Die teils verbreitet propagierten Höchstwerte von über 40 Grad in Deutschland zeichnen sich jedoch nicht ab. Hier schießt nach wie vor das amerikanische GFS-Modell mit in der Südhälfte flächendeckend um 40, punktuell bis 44 Grad, den Vogel ab. Diese Prognosen sind in die Welt der Fabeln zu verweisen, denn kein weiteres bekanntes Wettermodell berechnet diese Spitzenwerte in der kommenden Woche. Nach derzeitigen Prognosen werden der Donnerstag und der Freitag die heißesten Tage der Woche mit Maxima zwischen 34 und 38, lokal um 39 Grad in der Südhälfte und 28 bis 34 Grad in der Nordhälfte.

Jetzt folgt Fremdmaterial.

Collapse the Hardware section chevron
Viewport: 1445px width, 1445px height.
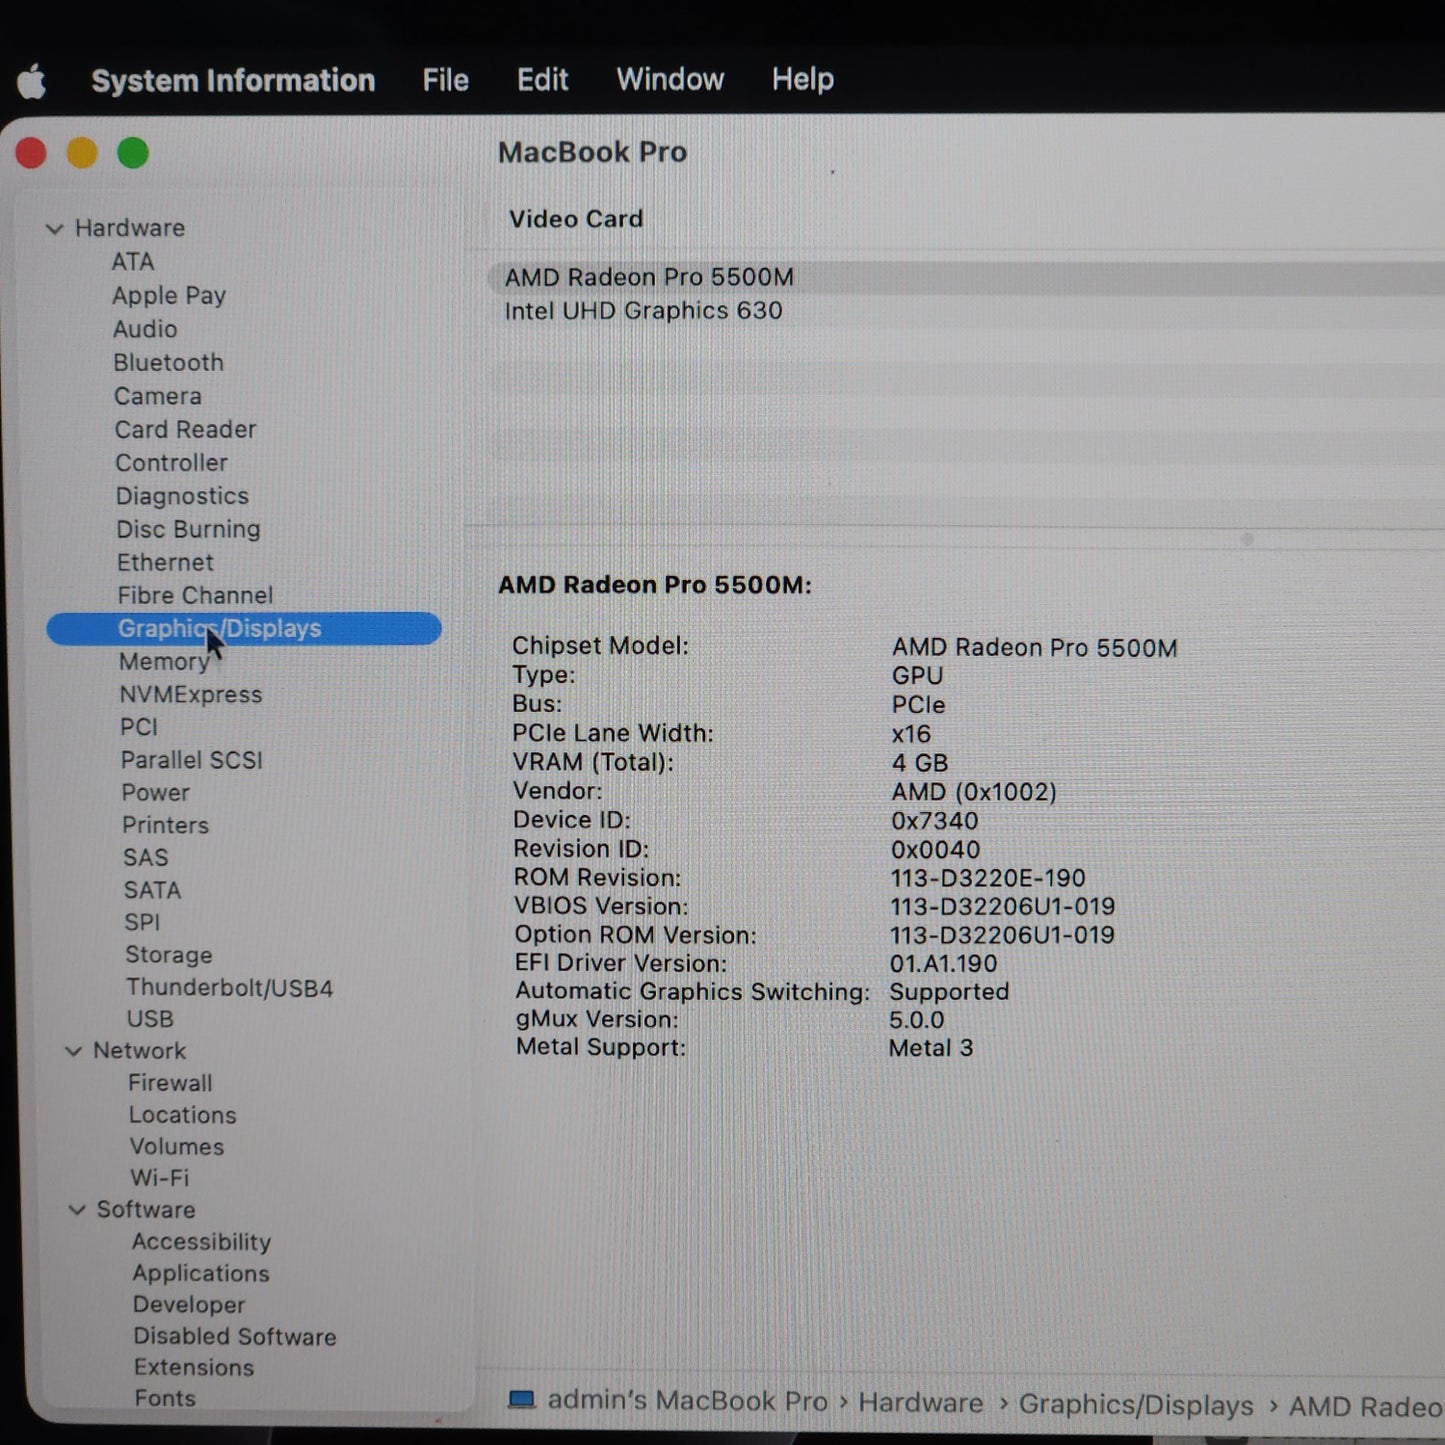(55, 229)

In puncto Niederschlag schaut der Südwesten weiterhin in die Röhre. In der Nordhälfte fällt vor allem am Sonntag zeitweise schauerartiger und mitunter gewittrig durchsetzter Regen und auch vom Südschwarzwald bis zum Alpenrand gibt es an diesem Wochenende einzelne Schauer und Gewitter. Zum Start in die neue Woche fallen vor allem quer über der Mitte und am Alpenrand noch einzelne Schauer. Im weiteren Wochenverlauf tröpfelt es allenfalls im Norden noch ein wenig, während es sonst zunächst meist trocken bleibt. Erst in der zweiten Wochenhälfte stehen örtlich kräftige Hitzegewitter auf der Agenda. Flächendeckender Regen bleibt jedoch aus, sodass sich insbesondere im Südwesten und äußersten Westen die Trockenheit weiter verschärft.
Beispielsweise fielen vom Niederrhein bis ins Rhein-Main-Gebiet seit Monatsbeginn in der Fläche nur zwischen 1 und 10 l/qm und bis Monatsende zeichnen sich nur wenige weitere Liter pro Quadratmeter ab. Normalerweise summiert sich der Niederschlag dort im gesamten Juli auf 50 bis 70 l/qm.
Die ausbleibenden Niederschläge in Verbindung mit der zunehmenden Hitze und der sich damit verstärkenden Verdunstung sorgen dafür, dass die Waldbrandgefahr (Link Waldbrandgefahrenindex) in der Südhälfte wieder deutlich zunimmt und am Mittwoch bereits flächendeckend die Stufe 4 erreicht.